They discover that some injections influenced the transmission of Alzheimer’s

by time news

2024-02-02 17:11:03

A new study has shed more light to try to understand what factor or set of factors causes Alzheimer’s disease, the origin of which remains unknown. A team of researchers have now provided more evidence that the now-banned practice of injecting children with growth hormone extracted from the brains of deceased people may also have helped spread Alzheimer’s.

According to the authors of this research, published in Nature Medicinearound 200 children who between 1959 and 1985 underwent these procedures to treat short stature ended up developing Creutzfeldt-Jakob disease decades later, a degenerative and fatal brain condition caused by a misfolded protein known as prion.

Neurologist John Collinge, from the Institute of Prion Diseases at University College London, and his team have long suspected that injections of pituitary-derived growth hormone from cadavers could have transmitted this dementia.

For this reason, they have analyzed the signs of cognitive impairment in eight people who received these injections, but who did not die from Creutzfeldt-Jakob disease.

The result has been that five of the eight people subjected to this practice, now prohibited, as children, developed symptoms compatible with Alzheimer’s when they were between 30, 40 and 50 years old. In the other three, one had mild cognitive impairment, the second had cognitive symptoms and the third was asymptomatic.

These results build on an earlier study that revealed that archival samples from these hormone injections contained beta amyloid, the protein believed to be the causative agent of Alzheimer’s disease.

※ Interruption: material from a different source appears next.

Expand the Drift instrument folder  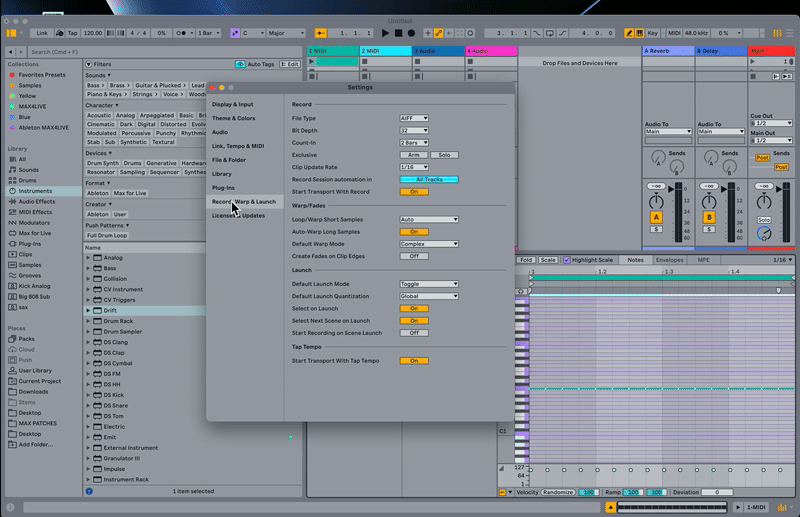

As indicated from Science Alertthis body of research suggests that Alzheimer’s behaves in a prion-like manner, with seeds of degenerated proteins setting off a chain reaction throughout the brain.

This could put Alzheimer’s in the same category as other prion diseases, such as bovine spongiform encephalopathy (known as mad cow disease). According to the researchers, “the degree to which prion mechanisms are involved in the pathogenesis of Alzheimer’s may have important implications for therapeutic strategies,” they conclude.